僕は、部屋のカーテンを閉めようとしたのだが、カーテンは所々破れていて穴が開いている。
しかも、カーテンを完全に閉め切ることが出来ず、おまけに長さも短く、湿った臭いが染み付いていた。
こんな場所で暮らして行くことに、僕は不安と絶望感でいっぱいだった。
そんな時、ふと古く薄汚れた壁と柱の間に、わずかに隙間があるのに気付いた。
その隙間をよく見ると、何かノートらしきものが挟まっているのが見える。
前の住人か、そのまた前の住人のものかと思ったが、その時は、さほど気にも留めなかった。
食事はカップラーメンを食べて、あまり温かくならないザラザラしたお風呂に入り、ふとんを床に敷き、疲れた体をゴロンと横たえた。
しばらく、ボーッと今日の冴えない一日の出来事を思い出していると、先ほどの壁と柱の間に挟まっているノートのことがまた目に留まる。

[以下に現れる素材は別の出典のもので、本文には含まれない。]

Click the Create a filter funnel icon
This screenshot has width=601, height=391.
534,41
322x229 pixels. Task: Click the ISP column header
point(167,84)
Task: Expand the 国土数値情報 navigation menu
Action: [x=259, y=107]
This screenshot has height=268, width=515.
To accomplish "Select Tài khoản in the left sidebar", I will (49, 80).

僕は、そのノートが誰のものなのか、気になり始めていた。
「そうだ。ひょっとすると、箸でそのノートが取り出せるかも……」
先ほどカップラーメンを食べた割り箸で、その挟まっているノートを取ろうとした。
しかし、割り箸ではノートをこちら側へ引き抜くことは、なかなか出来ない。
「くそっ、出てこないな。割り箸では、ダメか……。あっ、そう言えば……」
そこで、実家から針金ハンガーを持って来ていることに気付き、それを細長く伸ばし、フック部分をノートに引っ掛けて取り出そうとした。

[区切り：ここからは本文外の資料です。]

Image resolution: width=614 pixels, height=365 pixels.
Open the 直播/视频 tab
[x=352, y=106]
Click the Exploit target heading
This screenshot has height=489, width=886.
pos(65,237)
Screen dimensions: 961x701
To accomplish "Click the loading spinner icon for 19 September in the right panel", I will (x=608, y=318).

「もう少し……、よしっ! 行けるぞ……。と、取れた!」
取り出したノートは、かなり古いものだと一目で分かる。
買った時には、クリーム色の背景に、赤色のラインが入った綺麗なノートだったと思うが、色は変色し、湿気を吸って染みも所々ある、最近見かけないデザインの古いノートだ。
表には、綺麗な文字で『日記』と書かれていた。
人の日記なんて、見てはいけないと思ったが、この部屋には自分以外誰もいない。
だからこの日記を見たって、何の問題はないと、僕はそのノートの1ページ目を開いて見てみたんだ。